Exercise prompt> In the records below, begin at the line that has "[Advertisement] (158, 1824)" and stop after the line that has "Бренды (228, 229)"; quote those lines verbatim and nothing more.

═══ Data records

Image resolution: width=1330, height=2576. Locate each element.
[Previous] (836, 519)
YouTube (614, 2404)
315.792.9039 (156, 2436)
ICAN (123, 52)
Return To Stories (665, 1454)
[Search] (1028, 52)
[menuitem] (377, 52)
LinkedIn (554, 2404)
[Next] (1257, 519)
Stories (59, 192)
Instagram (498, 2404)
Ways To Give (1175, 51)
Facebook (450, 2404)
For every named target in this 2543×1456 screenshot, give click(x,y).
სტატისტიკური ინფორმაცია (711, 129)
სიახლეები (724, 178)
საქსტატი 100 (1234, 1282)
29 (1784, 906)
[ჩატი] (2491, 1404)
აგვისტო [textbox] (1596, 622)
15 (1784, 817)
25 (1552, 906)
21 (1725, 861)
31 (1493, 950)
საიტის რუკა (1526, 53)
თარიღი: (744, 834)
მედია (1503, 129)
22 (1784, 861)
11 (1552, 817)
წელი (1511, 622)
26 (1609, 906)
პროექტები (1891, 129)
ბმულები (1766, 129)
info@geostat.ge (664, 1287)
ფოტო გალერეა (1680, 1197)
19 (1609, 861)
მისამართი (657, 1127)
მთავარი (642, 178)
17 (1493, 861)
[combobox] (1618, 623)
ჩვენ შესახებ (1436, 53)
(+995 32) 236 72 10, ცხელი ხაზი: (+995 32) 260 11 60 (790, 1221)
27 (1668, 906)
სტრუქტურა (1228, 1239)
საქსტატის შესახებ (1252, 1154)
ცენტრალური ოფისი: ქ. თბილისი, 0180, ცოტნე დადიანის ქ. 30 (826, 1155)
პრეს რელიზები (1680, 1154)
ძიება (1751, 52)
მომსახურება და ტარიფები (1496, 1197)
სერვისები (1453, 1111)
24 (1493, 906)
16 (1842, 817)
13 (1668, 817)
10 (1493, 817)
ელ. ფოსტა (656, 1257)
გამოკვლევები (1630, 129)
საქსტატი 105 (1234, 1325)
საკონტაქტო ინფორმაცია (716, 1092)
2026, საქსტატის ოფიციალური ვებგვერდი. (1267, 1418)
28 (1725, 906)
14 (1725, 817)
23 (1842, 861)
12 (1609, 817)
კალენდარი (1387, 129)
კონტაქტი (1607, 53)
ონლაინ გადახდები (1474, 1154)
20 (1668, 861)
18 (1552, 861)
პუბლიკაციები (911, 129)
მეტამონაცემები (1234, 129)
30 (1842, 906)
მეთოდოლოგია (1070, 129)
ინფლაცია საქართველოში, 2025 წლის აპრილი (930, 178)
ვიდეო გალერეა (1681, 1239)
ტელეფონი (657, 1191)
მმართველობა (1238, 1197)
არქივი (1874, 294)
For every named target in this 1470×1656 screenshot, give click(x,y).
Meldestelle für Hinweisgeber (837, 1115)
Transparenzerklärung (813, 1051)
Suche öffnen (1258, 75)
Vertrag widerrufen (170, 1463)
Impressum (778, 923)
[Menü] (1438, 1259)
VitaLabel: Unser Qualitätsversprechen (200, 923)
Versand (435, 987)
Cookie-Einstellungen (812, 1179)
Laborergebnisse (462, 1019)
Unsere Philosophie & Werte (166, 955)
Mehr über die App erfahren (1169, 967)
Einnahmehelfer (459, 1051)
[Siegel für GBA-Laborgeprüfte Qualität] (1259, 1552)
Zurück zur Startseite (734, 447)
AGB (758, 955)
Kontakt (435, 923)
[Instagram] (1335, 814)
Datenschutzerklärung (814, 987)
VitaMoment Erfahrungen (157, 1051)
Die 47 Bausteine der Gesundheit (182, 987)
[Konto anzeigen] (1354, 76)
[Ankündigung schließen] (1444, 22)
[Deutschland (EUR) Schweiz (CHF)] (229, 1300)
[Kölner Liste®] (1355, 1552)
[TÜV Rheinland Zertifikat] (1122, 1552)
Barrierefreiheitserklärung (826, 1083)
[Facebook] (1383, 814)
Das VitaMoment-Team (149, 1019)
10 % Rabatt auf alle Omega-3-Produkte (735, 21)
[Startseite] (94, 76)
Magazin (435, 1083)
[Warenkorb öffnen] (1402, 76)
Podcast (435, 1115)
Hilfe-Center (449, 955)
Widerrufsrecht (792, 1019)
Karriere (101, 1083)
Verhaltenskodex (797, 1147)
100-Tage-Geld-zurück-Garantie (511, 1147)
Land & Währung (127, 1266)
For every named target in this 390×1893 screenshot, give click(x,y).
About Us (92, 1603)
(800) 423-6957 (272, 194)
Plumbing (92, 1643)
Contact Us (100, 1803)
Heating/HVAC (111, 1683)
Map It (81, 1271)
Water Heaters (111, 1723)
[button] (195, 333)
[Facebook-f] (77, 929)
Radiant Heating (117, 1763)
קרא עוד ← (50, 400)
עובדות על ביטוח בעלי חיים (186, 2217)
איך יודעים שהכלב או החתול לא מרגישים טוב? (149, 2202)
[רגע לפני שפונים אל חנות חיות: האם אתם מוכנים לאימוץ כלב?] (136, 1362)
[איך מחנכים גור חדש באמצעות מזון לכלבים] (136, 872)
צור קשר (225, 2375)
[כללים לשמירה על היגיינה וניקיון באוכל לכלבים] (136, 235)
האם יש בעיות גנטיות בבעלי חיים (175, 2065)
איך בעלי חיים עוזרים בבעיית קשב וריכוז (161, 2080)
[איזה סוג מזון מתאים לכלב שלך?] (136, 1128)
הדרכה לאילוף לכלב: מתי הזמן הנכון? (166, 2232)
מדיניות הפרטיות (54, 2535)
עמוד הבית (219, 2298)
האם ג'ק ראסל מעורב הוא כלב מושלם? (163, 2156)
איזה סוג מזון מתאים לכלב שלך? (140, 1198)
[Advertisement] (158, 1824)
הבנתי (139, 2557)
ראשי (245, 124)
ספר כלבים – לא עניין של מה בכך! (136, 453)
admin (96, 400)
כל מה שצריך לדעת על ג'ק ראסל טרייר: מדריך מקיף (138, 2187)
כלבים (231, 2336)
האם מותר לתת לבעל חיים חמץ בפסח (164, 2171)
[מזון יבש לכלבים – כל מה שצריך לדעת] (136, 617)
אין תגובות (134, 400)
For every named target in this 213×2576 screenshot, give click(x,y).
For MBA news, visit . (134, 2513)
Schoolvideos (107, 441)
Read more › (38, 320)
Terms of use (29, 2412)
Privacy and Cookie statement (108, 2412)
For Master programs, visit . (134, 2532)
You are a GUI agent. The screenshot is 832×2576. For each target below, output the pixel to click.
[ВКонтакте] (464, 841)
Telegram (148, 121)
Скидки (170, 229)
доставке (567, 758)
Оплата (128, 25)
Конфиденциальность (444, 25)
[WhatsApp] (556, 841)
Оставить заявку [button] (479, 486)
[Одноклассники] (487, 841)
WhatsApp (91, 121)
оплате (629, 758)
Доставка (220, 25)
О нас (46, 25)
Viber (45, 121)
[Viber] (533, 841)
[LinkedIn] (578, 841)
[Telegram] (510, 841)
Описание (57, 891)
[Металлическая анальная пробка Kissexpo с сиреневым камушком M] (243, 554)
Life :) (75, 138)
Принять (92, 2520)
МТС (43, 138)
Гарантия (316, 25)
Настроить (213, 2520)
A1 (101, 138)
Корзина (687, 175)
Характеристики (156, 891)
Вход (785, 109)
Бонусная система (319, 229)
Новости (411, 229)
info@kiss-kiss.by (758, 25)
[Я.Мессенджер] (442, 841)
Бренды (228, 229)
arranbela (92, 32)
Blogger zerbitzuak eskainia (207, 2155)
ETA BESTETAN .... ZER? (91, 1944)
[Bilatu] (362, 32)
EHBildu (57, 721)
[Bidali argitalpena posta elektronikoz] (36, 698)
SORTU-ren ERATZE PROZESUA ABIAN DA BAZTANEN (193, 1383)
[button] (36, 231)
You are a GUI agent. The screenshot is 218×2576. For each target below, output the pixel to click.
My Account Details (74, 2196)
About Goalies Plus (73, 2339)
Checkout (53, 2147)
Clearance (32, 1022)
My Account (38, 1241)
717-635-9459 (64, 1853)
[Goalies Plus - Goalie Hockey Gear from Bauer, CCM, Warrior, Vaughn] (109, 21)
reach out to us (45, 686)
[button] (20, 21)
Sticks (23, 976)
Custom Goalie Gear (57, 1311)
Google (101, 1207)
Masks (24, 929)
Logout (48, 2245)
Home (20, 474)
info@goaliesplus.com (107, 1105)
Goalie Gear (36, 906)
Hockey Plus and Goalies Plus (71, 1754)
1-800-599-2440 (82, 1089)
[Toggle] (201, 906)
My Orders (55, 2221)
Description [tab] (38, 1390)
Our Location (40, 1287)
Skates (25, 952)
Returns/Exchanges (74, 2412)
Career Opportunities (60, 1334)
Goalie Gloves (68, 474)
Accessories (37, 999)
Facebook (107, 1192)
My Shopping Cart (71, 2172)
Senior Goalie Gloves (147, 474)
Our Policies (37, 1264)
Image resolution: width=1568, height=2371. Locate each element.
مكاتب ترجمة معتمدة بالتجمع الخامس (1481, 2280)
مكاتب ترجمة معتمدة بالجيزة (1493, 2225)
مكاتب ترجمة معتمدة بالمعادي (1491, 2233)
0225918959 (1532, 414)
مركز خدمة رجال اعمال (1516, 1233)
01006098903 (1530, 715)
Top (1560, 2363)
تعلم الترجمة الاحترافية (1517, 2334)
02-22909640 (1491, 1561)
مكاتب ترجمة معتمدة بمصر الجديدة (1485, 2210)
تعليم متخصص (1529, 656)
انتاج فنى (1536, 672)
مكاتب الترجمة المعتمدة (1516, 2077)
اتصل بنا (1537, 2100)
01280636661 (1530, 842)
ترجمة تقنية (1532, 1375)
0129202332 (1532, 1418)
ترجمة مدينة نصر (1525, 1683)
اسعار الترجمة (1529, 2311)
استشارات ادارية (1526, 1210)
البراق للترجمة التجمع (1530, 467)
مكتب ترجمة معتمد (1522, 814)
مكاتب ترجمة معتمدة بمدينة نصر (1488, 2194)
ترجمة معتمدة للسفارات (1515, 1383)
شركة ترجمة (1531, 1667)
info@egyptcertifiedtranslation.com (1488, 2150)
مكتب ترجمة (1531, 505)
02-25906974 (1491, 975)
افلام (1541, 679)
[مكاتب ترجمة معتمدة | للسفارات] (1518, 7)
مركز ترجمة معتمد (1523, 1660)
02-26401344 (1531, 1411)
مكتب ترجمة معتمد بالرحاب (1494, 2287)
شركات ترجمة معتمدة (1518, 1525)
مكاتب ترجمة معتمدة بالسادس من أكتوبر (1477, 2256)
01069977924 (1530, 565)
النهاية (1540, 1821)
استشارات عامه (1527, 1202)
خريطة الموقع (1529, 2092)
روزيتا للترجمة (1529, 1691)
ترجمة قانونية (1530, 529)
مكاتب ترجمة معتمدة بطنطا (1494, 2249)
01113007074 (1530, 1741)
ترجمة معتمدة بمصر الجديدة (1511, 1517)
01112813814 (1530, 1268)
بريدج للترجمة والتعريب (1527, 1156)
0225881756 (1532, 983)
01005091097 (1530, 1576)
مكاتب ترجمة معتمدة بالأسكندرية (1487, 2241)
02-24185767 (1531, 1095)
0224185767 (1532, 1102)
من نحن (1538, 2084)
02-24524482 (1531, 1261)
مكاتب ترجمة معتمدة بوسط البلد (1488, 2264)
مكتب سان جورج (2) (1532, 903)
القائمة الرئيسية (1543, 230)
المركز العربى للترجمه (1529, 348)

══════

Written reply>
[Advertisement] (158, 1824)
הבנתי (139, 2557)
ראשי (245, 124)
ספר כלבים – לא עניין של מה בכך! (136, 453)
admin (96, 400)
כל מה שצריך לדעת על ג'ק ראסל טרייר: מדריך מקיף (138, 2187)
כלבים (231, 2336)
האם מותר לתת לבעל חיים חמץ בפסח (164, 2171)
[מזון יבש לכלבים – כל מה שצריך לדעת] (136, 617)
אין תגובות (134, 400)
For every named target in this 213×2576 screenshot, give click(x,y).
For MBA news, visit . (134, 2513)
Schoolvideos (107, 441)
Read more › (38, 320)
Terms of use (29, 2412)
Privacy and Cookie statement (108, 2412)
For Master programs, visit . (134, 2532)
You are a GUI agent. The screenshot is 832×2576. For each target below, output the pixel to click.
[ВКонтакте] (464, 841)
Telegram (148, 121)
Скидки (170, 229)
доставке (567, 758)
Оплата (128, 25)
Конфиденциальность (444, 25)
[WhatsApp] (556, 841)
Оставить заявку [button] (479, 486)
[Одноклассники] (487, 841)
WhatsApp (91, 121)
оплате (629, 758)
Доставка (220, 25)
О нас (46, 25)
Viber (45, 121)
[Viber] (533, 841)
[LinkedIn] (578, 841)
[Telegram] (510, 841)
Описание (57, 891)
[Металлическая анальная пробка Kissexpo с сиреневым камушком M] (243, 554)
Life :) (75, 138)
Принять (92, 2520)
МТС (43, 138)
Гарантия (316, 25)
Настроить (213, 2520)
A1 (101, 138)
Корзина (687, 175)
Характеристики (156, 891)
Вход (785, 109)
Бонусная система (319, 229)
Новости (411, 229)
info@kiss-kiss.by (758, 25)
[Я.Мессенджер] (442, 841)
Бренды (228, 229)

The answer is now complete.